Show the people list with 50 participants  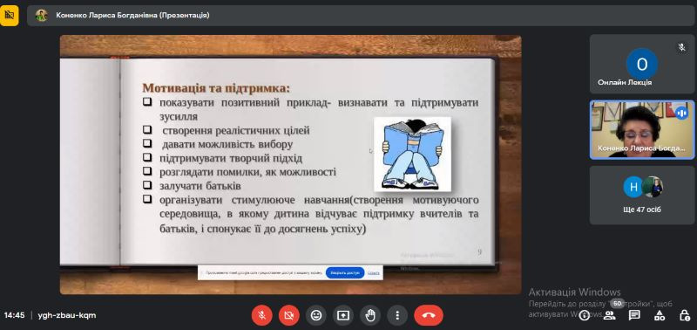(x=610, y=315)
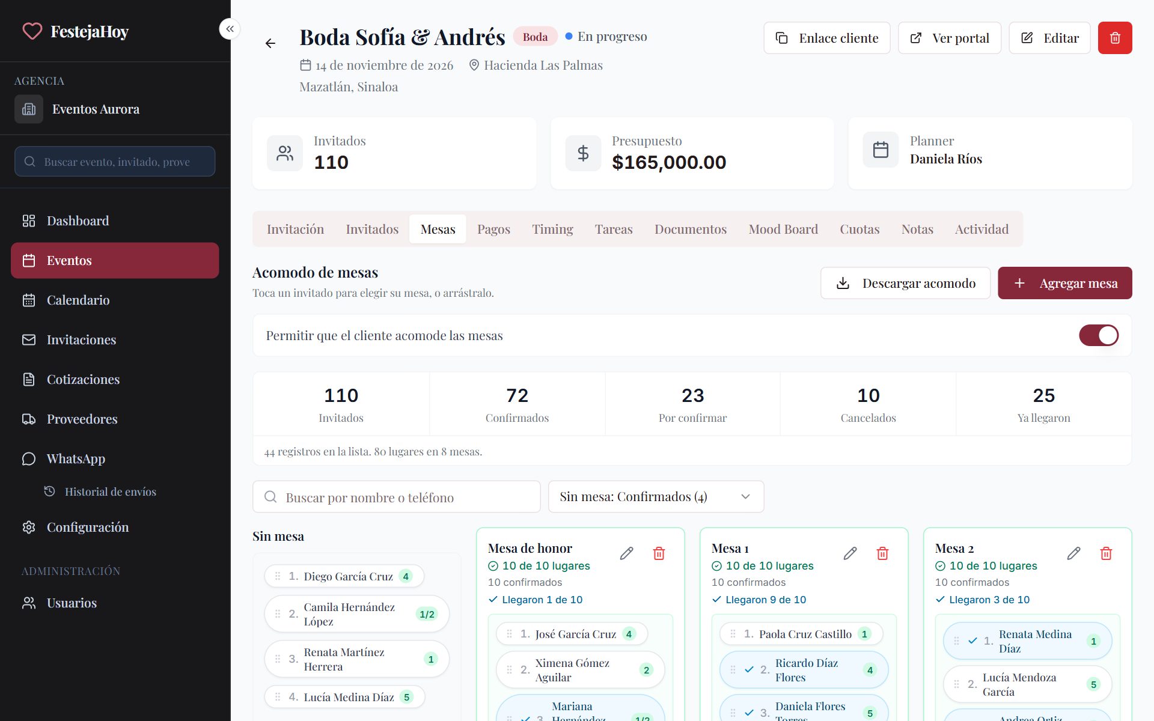Screen dimensions: 1154x721
Task: Download layout via Descargar acomodo
Action: [x=905, y=283]

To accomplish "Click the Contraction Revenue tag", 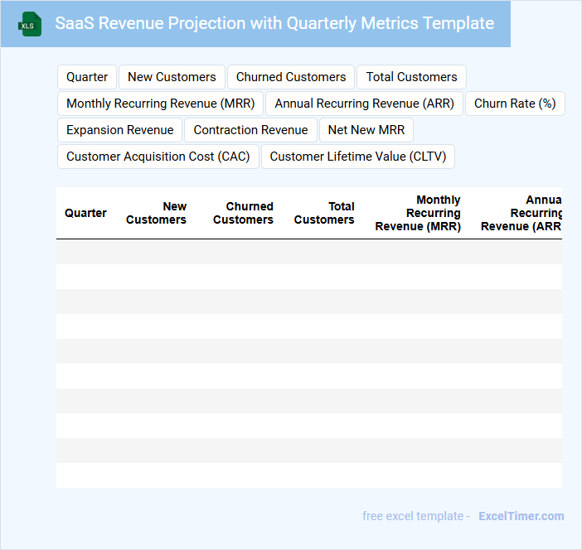I will (250, 130).
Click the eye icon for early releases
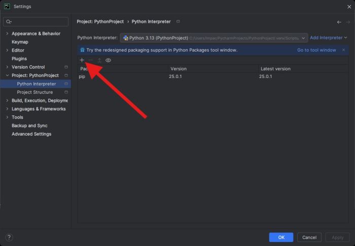The width and height of the screenshot is (355, 246). pyautogui.click(x=108, y=60)
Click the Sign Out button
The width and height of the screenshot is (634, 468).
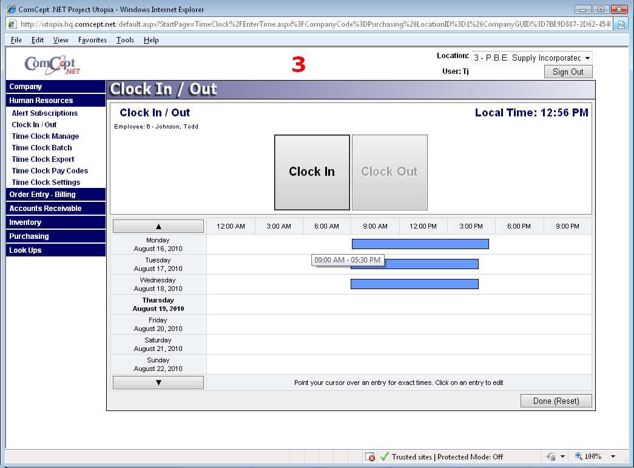pos(568,72)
◇ ◇ ◇ ◇ ◇
■ About this task ■
Please restate exactly the lines from the one containing "The width and height of the screenshot is (634, 468)." down to the end of the material, both ends kept, and do not include the pictures.

■ The completed task ■
The width and height of the screenshot is (634, 468).
pos(568,72)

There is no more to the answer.